§ What is being asked
Write out every line below that includes the word "note".

§ Data for processing
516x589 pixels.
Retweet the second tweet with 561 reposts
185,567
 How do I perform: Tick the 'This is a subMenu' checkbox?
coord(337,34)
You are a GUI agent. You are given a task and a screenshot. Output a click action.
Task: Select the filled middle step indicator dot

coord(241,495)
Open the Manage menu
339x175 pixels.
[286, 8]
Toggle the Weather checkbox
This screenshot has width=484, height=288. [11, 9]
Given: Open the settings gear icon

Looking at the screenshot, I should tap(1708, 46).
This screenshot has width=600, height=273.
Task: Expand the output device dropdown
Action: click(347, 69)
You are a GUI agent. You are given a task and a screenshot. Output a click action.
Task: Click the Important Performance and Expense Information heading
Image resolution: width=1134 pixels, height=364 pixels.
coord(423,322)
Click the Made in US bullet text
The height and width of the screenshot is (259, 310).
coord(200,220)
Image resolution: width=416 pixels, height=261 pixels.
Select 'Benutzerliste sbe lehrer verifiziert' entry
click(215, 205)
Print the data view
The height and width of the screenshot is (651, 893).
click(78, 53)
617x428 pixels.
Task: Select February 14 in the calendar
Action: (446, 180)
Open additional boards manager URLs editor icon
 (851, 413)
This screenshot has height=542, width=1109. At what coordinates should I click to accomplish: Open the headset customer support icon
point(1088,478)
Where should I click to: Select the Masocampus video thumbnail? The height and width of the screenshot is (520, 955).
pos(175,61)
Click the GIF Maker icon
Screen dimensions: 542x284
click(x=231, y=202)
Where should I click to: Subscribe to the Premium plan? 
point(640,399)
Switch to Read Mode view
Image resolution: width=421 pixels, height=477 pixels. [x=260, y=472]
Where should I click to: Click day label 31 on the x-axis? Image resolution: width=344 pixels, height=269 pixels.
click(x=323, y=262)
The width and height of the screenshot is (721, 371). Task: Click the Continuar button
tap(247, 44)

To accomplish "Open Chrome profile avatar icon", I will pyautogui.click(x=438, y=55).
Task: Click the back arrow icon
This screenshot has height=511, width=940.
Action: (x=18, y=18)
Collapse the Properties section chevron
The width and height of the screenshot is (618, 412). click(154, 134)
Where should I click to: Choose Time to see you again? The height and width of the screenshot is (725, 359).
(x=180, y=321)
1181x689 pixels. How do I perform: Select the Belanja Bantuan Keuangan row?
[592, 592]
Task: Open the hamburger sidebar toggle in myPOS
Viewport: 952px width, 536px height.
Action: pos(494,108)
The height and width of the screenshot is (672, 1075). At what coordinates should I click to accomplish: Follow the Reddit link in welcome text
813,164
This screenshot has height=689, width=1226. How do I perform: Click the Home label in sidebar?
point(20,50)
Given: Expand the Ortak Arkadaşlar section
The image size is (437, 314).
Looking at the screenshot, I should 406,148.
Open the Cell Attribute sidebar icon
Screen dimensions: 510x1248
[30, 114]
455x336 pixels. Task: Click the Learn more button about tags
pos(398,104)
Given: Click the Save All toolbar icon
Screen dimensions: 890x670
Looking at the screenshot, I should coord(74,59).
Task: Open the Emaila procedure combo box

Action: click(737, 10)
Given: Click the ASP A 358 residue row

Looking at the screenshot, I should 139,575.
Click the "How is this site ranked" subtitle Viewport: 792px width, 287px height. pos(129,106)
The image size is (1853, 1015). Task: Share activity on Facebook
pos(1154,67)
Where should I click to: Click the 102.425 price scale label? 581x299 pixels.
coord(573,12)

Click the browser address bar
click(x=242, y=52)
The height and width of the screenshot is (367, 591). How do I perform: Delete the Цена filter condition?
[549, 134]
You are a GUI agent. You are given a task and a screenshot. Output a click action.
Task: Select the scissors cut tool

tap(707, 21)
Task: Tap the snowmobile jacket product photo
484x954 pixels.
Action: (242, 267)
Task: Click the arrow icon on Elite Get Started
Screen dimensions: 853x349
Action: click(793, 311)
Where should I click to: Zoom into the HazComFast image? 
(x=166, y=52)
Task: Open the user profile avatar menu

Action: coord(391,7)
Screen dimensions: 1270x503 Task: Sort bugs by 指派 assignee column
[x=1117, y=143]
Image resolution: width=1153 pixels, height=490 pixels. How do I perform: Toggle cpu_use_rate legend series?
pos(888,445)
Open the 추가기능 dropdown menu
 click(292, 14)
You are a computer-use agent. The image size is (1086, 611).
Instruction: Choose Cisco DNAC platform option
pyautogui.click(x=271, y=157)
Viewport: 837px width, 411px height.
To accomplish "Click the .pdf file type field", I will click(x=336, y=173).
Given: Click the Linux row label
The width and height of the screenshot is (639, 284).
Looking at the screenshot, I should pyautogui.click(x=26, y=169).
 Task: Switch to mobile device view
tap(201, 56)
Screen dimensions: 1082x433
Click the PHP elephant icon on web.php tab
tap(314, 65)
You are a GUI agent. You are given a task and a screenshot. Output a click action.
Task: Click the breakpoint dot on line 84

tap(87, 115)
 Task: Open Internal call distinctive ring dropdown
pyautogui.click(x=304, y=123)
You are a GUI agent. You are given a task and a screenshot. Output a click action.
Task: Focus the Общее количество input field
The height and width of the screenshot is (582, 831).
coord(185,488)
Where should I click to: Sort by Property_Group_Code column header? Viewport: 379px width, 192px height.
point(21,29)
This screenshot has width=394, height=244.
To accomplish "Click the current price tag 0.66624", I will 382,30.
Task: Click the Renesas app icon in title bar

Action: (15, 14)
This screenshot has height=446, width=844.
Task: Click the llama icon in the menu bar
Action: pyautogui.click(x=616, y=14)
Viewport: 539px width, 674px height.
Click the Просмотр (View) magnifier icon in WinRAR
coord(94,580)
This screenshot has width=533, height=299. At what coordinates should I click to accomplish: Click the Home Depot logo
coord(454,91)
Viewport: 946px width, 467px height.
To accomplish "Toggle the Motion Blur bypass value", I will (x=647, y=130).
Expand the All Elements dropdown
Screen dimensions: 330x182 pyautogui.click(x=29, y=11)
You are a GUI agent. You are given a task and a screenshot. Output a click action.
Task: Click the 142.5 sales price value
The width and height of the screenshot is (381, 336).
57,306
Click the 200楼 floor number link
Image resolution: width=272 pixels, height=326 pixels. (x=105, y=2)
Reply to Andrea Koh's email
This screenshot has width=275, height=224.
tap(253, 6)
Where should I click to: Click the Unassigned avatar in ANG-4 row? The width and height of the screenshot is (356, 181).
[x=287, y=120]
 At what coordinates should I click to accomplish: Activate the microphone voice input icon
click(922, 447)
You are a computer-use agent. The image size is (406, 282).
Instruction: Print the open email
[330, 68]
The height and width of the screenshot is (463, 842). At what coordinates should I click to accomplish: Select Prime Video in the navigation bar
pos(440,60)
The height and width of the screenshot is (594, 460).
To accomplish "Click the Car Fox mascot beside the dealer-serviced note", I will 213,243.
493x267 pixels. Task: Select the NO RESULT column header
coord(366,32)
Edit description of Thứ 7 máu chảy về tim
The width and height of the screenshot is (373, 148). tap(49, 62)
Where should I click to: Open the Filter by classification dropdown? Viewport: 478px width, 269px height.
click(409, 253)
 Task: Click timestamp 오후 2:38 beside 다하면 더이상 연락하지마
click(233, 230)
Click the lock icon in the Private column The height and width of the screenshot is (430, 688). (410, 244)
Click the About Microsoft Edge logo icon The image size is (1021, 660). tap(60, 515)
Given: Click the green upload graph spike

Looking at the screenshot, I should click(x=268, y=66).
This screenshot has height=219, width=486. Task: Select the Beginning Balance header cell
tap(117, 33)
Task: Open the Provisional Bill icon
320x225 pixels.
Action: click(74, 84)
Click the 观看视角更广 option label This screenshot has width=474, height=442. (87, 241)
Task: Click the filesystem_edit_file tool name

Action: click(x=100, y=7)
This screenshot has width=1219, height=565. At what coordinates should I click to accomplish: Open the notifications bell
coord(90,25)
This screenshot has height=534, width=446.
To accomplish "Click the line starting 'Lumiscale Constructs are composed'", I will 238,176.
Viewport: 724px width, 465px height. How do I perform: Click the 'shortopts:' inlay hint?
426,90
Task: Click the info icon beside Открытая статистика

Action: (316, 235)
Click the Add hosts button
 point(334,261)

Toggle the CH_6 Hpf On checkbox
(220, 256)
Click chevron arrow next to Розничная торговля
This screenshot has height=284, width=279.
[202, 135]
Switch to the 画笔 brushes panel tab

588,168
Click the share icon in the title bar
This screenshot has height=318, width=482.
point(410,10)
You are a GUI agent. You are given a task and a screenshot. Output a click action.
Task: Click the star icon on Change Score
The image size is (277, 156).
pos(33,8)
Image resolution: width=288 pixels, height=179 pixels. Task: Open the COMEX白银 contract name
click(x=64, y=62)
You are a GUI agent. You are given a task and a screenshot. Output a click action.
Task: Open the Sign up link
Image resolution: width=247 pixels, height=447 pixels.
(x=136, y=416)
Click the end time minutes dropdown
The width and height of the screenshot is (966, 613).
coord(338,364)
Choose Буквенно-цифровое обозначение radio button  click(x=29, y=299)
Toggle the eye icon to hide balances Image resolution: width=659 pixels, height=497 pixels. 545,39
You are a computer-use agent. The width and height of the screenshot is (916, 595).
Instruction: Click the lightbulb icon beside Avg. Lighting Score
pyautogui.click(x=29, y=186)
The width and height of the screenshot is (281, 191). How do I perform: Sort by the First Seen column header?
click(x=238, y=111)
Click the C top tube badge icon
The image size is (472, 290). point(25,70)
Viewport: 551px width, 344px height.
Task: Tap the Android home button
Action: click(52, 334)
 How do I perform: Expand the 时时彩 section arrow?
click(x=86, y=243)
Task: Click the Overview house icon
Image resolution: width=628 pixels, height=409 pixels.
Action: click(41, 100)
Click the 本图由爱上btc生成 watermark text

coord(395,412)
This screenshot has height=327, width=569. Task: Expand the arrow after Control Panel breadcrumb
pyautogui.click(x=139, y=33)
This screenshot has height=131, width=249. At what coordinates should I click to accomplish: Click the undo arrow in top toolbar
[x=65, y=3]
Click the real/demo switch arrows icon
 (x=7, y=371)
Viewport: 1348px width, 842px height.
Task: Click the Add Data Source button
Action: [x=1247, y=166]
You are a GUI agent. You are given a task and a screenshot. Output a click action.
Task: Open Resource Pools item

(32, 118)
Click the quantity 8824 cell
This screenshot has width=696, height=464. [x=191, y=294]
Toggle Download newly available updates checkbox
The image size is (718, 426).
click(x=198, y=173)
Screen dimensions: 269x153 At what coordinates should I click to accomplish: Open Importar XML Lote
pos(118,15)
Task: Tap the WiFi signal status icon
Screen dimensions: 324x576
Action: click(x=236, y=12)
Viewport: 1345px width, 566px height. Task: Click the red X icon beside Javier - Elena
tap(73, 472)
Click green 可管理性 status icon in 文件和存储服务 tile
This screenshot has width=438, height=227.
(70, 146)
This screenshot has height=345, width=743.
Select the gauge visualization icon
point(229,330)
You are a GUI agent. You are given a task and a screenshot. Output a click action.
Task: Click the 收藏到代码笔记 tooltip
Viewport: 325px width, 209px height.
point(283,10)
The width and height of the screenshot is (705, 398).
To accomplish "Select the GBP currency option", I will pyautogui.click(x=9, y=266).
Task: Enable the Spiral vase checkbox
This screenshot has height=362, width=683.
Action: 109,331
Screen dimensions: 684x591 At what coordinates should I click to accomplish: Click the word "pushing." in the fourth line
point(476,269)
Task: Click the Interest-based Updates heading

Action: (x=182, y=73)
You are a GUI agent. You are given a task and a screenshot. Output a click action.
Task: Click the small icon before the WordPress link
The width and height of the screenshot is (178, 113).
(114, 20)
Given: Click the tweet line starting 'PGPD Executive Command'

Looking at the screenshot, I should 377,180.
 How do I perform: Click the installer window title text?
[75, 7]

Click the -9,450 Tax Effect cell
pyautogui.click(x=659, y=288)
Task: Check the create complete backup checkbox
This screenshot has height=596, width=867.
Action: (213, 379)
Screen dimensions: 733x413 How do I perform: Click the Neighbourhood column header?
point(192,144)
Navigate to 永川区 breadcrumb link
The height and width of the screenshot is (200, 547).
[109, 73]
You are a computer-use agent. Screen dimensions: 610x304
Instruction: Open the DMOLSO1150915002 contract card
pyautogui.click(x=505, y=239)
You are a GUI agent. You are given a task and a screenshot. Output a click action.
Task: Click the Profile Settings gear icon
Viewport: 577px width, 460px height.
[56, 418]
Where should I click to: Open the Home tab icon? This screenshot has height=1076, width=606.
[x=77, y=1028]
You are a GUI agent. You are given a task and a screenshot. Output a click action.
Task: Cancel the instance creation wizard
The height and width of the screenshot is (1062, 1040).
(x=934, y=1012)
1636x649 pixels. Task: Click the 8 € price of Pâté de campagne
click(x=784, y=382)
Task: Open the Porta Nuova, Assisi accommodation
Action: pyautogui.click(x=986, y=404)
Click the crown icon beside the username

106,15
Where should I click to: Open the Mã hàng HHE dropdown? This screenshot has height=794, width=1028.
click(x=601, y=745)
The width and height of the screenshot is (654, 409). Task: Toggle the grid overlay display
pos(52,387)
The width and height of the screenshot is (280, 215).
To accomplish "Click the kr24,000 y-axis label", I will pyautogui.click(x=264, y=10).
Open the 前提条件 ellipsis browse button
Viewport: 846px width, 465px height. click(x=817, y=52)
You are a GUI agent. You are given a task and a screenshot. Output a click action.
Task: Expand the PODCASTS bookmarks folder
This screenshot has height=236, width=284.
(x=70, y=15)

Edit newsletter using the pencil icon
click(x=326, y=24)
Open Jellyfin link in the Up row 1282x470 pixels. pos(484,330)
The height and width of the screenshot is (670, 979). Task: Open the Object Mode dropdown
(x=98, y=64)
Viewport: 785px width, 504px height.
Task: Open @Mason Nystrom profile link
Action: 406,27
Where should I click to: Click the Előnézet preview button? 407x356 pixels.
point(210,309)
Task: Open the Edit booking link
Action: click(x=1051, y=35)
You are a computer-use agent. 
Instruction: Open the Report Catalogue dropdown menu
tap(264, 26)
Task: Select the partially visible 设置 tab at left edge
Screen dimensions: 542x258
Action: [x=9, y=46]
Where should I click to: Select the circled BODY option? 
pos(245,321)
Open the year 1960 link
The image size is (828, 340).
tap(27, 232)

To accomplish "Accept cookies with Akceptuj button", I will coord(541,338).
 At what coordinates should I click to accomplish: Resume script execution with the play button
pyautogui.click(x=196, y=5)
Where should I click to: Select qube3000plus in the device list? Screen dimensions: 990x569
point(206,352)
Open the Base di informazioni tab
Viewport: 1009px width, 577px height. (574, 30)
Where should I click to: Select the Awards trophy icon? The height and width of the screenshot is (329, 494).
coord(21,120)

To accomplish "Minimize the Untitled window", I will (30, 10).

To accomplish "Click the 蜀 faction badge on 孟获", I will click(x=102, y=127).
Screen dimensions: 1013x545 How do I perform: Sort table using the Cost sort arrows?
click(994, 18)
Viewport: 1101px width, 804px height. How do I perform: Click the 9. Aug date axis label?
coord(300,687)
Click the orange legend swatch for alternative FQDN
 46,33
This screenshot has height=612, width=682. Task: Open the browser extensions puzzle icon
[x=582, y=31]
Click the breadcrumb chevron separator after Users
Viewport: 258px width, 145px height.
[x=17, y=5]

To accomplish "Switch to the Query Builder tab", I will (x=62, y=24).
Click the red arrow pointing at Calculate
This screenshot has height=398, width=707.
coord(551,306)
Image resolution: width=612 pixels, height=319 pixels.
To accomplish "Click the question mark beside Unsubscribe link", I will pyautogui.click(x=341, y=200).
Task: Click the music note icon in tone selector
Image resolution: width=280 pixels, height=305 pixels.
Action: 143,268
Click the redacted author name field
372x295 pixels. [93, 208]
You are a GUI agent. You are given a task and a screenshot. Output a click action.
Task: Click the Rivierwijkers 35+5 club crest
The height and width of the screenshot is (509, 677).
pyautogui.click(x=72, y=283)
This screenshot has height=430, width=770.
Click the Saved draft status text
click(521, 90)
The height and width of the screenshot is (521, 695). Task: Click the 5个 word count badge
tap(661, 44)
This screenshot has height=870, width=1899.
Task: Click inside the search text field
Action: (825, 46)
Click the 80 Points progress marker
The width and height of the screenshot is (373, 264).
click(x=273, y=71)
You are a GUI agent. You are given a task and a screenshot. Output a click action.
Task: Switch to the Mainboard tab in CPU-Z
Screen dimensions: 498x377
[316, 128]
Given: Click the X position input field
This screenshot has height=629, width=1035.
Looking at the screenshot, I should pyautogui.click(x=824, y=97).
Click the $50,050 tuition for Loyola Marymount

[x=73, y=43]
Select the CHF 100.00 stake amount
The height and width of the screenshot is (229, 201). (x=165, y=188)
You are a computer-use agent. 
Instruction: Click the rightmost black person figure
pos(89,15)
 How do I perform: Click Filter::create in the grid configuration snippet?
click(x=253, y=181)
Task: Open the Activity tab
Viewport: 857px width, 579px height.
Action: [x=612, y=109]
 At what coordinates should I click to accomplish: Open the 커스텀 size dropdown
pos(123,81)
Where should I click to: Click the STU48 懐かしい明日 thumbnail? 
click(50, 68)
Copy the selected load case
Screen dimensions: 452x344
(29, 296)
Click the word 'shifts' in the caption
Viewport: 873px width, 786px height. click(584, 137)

§ Output below
To accomplish "Click the Car Fox mascot beside the dealer-serviced note", I will 213,243.
Task: Click the music note icon in tone selector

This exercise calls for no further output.